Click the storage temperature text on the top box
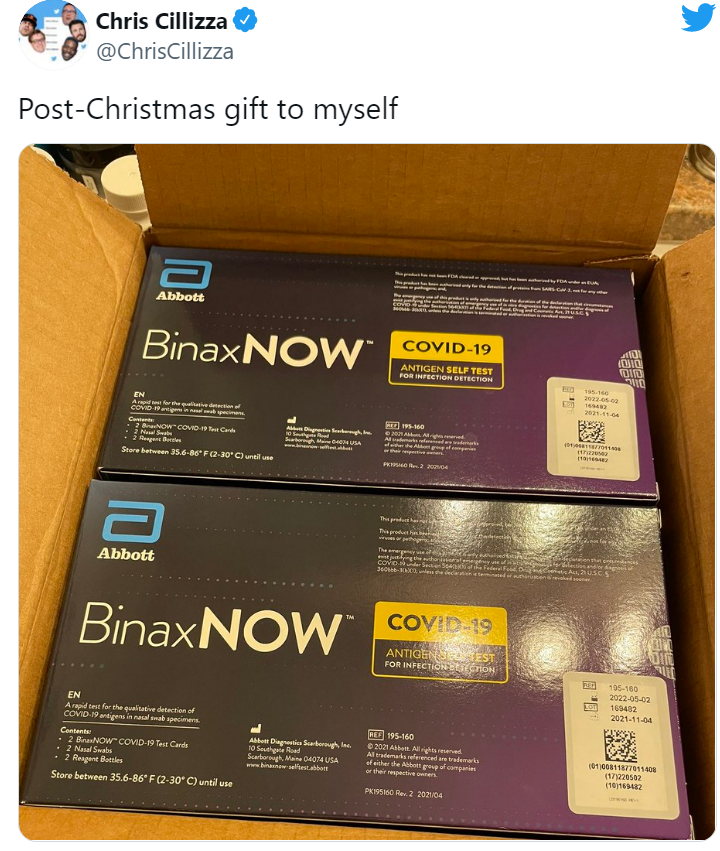The width and height of the screenshot is (720, 851). click(x=197, y=453)
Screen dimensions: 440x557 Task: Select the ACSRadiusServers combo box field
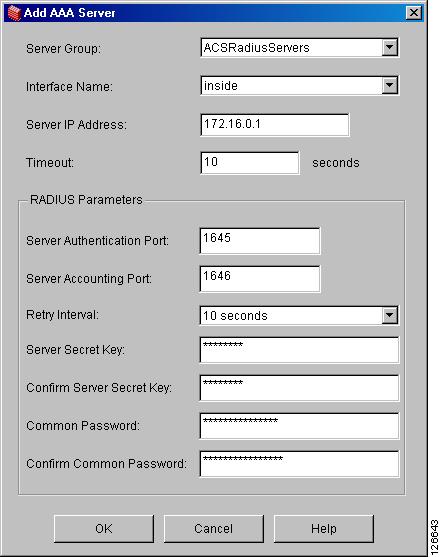[299, 48]
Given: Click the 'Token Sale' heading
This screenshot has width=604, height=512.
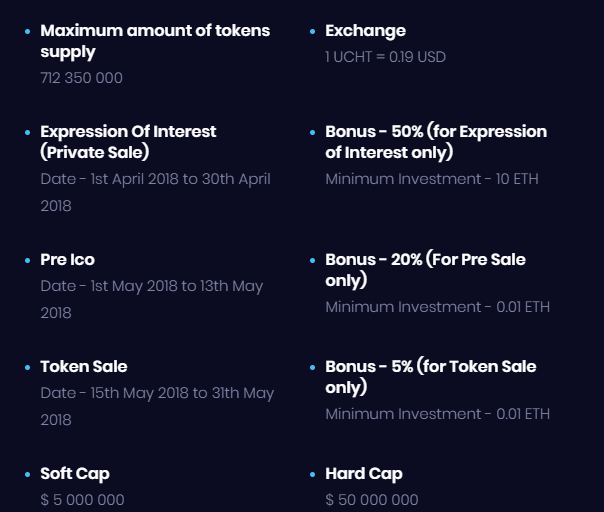Looking at the screenshot, I should pos(84,366).
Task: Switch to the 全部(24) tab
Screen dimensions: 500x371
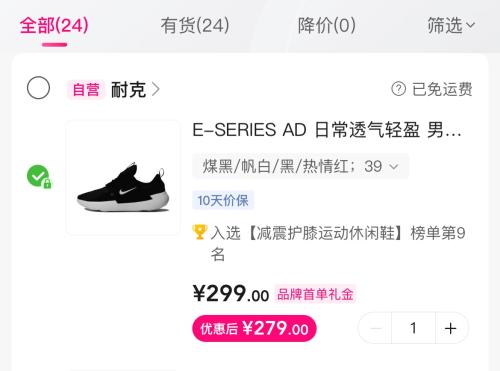Action: point(54,26)
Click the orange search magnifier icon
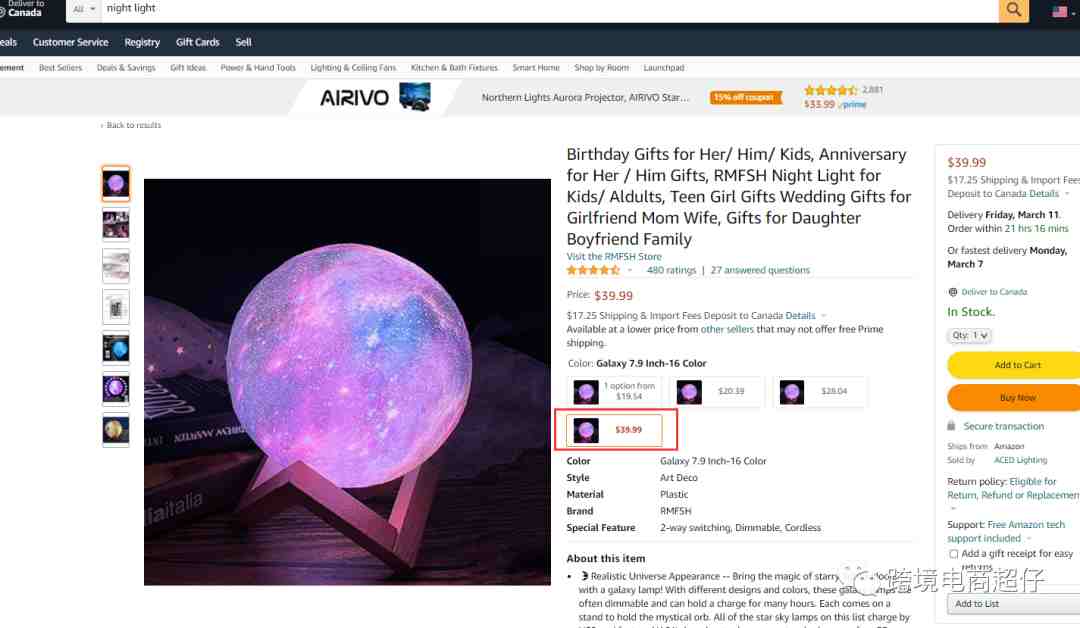 pyautogui.click(x=1013, y=10)
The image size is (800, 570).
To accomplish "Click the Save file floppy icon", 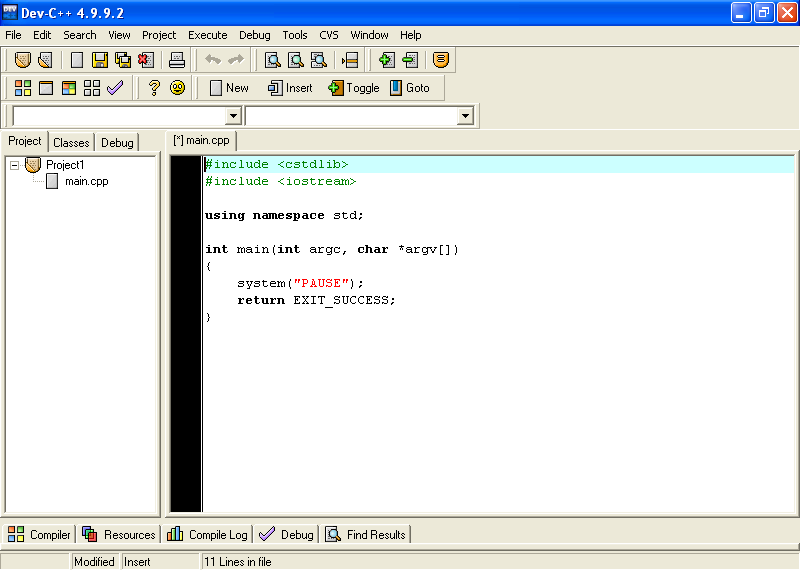I will click(100, 60).
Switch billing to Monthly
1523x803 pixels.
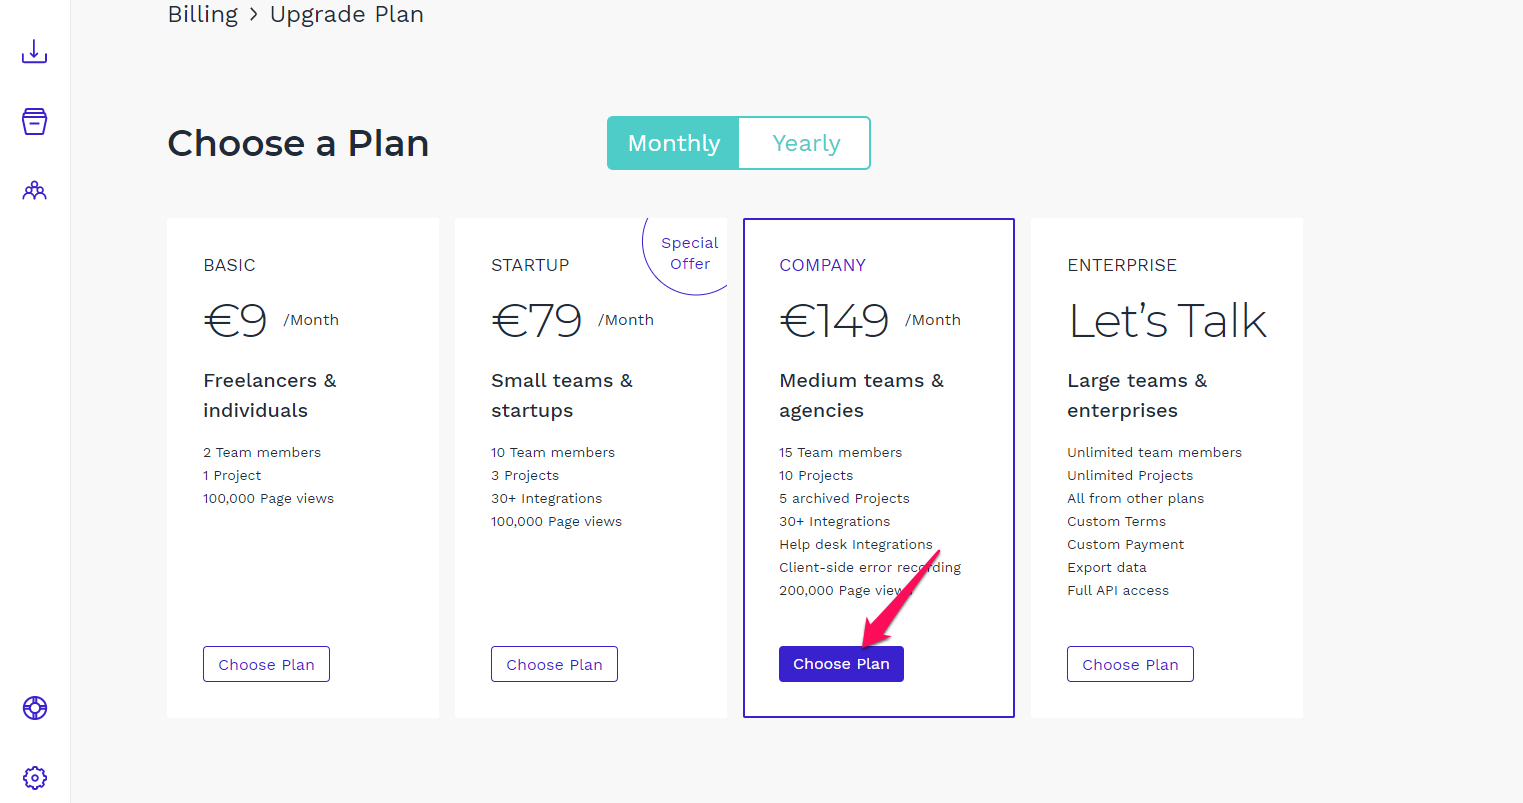point(674,143)
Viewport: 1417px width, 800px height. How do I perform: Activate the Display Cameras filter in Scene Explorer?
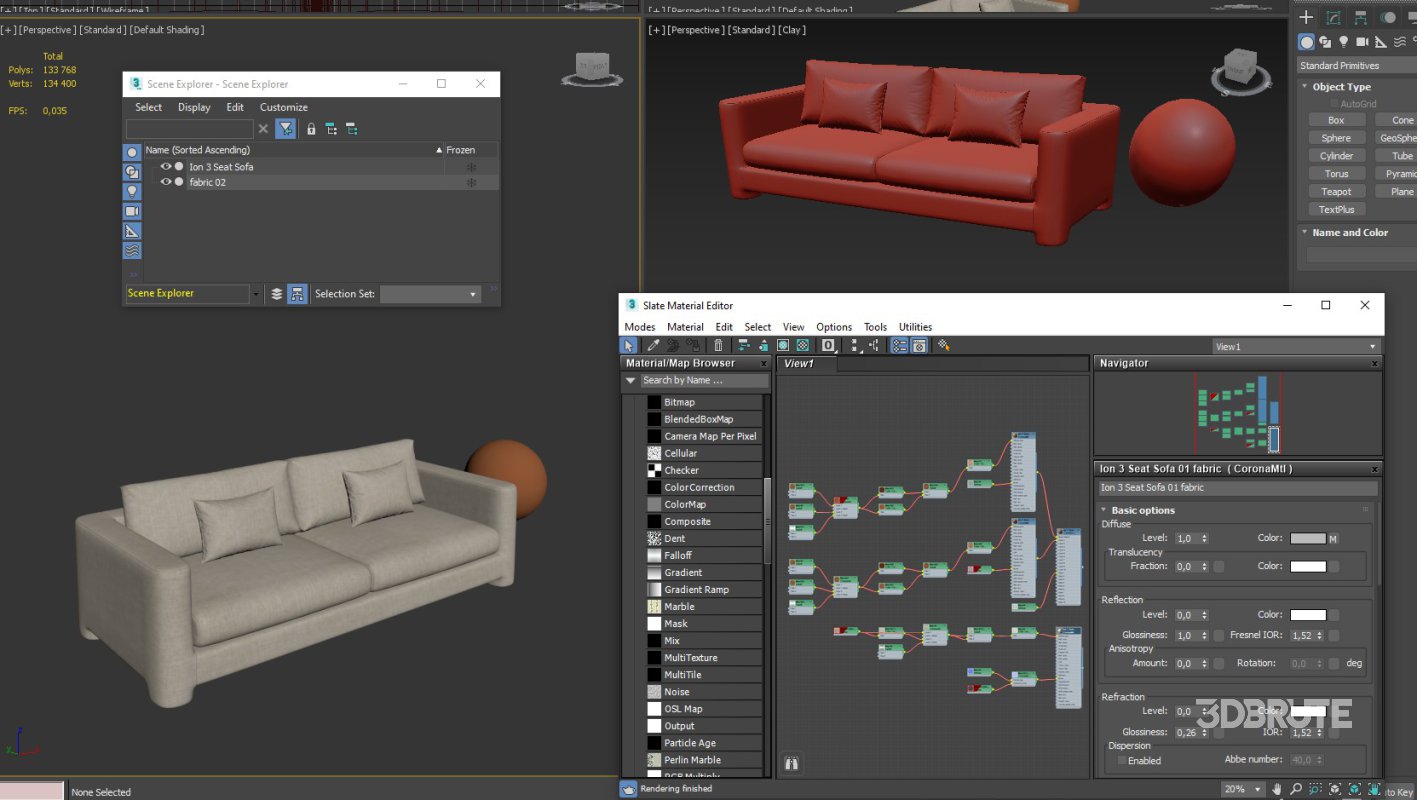[131, 211]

+ + +

Exercise directions:
Output only the count of lines in the data containing "Switch".

Task result:
2